El proceso requiere de preparación

Como has visto, el nacimiento de tu bebé requiere de una preparación que incluye un trabajo físico adecuado, y la disposición mental que posiblemente te ayudará a disfrutar ese momento.

A continuación, algunos ejercicios adicionales pensados para ti.

Existen madres que han dado a luz en cuclillas, lo cual puede ser una buena opción. Entonces, las siguientes ideas te ayudarán a preparar un nacimiento en esta posición.

Los ejercicios de espalda te fortalecerán los muslos e incrementarán el flujo sanguíneo en el área pélvica, flexibilizando las articulaciones. El estiramiento de la pelvis y la relajación de los tejidos del perineo, son parte de los beneficios de ejercitarte.

Te sugerimos que después del ejercicio abras un espacio de media hora para descansar. Si te es posible, busca una pausa en tus actividades durante el día. Cierra los ojos y levanta los pies durante unos 10 minutos, y con esto tendrás suficiente. No hay necesidad de dormir.

Llegar al parto con técnicas de respiración y relajación, será de mucha utilidad para ti. En ese momento, la tensión se puede elevar mucho, pero si logras controlar tu ritmo respiratorio y concentrarte en inhalar y exhalar de manera armoniosa, tu estado nervioso se reducirá y ahorrarás energía.

Ejercítate en cuclillas

Con la espalda recta y cabeza en alto y de frente, siéntate en cuclillas lo más bajo que puedas, colocando los pies a 45 cm de distancia. Mantén separadas las rodillas con los codos, mientras mantienes las manos unidas.

Este ejercicio requiere que apoyes tus talones en el suelo, de modo que todo tu peso quede distribuido de manera equilibrada entre los talones y los dedos. No pasa nada si levantas un poco los talones. Procura permanecer así unos minutos, después arrodíllate o incorpórate completamente. Reinicia el ejercicio cuando lo consideres.

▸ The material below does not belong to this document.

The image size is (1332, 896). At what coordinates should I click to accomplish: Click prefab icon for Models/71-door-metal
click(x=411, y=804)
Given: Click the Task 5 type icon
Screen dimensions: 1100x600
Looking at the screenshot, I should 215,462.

Es recomendable que este ejercicio sea parte de tus actividades diarias, sobre todo si lo haces temprano, después de levantarte.

Mantén el equilibrio

A veces la falta de práctica puede dificultar el lograr las posiciones señaladas, sin embargo, puedes apoyarte en una silla si lo crees necesario. De esta manera aseguras el equilibrio al mantener la espalda recta al bajar a la posición requerida. También puedes usar un paño bajo los talones y apoyarte en una pared.

El ejercicio permite que la pelvis logre una mayor flexibilidad, se estire y fortalezca los músculos de los muslos y la espalda, aliviando los dolores de espalda.

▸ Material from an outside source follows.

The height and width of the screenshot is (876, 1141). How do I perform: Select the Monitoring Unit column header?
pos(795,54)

La postura del sastre. Esta postura te pide estar sentada en el suelo con las piernas estiradas y la espalda recta. Tal vez requieras de unos cojines o un tapete para que te sientas más cómoda. Al principio puedes apoyarte contra una pared, para acostumbrarte.

Ahora, junta las plantas de los pies, doblando las rodillas. Una vez juntos los pies acércalos a la ingle tanto como puedas, flexionando las rodillas. Abre los muslos y baja las rodillas en dirección al suelo.

Respira profundamente y relájate, observa si tienes tensiones en los hombros o en la nuca. Concéntrate en tu respiración mientras enfocas tu atención en la pelvis, la cual descansa en el suelo. En cada inspiración estira la columna. No olvides que la espalda debe mantenerse recta.

A veces, por falta de flexibilidad, es difícil acercar los pies a la ingle, por lo que se te recomienda hacer este ejercicio de forma gradual, acercándolos poco a poco. Con la práctica y la constancia tu cuerpo se adaptará a los cambios.

Recostada sobre el suelo

Túmbate de lado sobre el suelo con una almohada bajo la cabeza. Flexiona el brazo y la pierna, colocando una almohada bajo la rodilla, mientras la otra pierna permanece estirada. Descansa. Puedes concentrarte en la respiración y cerrar los ojos.

Busca el estado de relajación plena

Para reducir o evitar la hinchazón, acuéstate con los pies en alto sobre una silla o cama. Esta posición te relajará, aunque a medida que se incremente tu peso deberás reducir el tiempo de esta postura. Los especialistas recomiendan utilizar almohadas bajo los hombros para evitar mareos.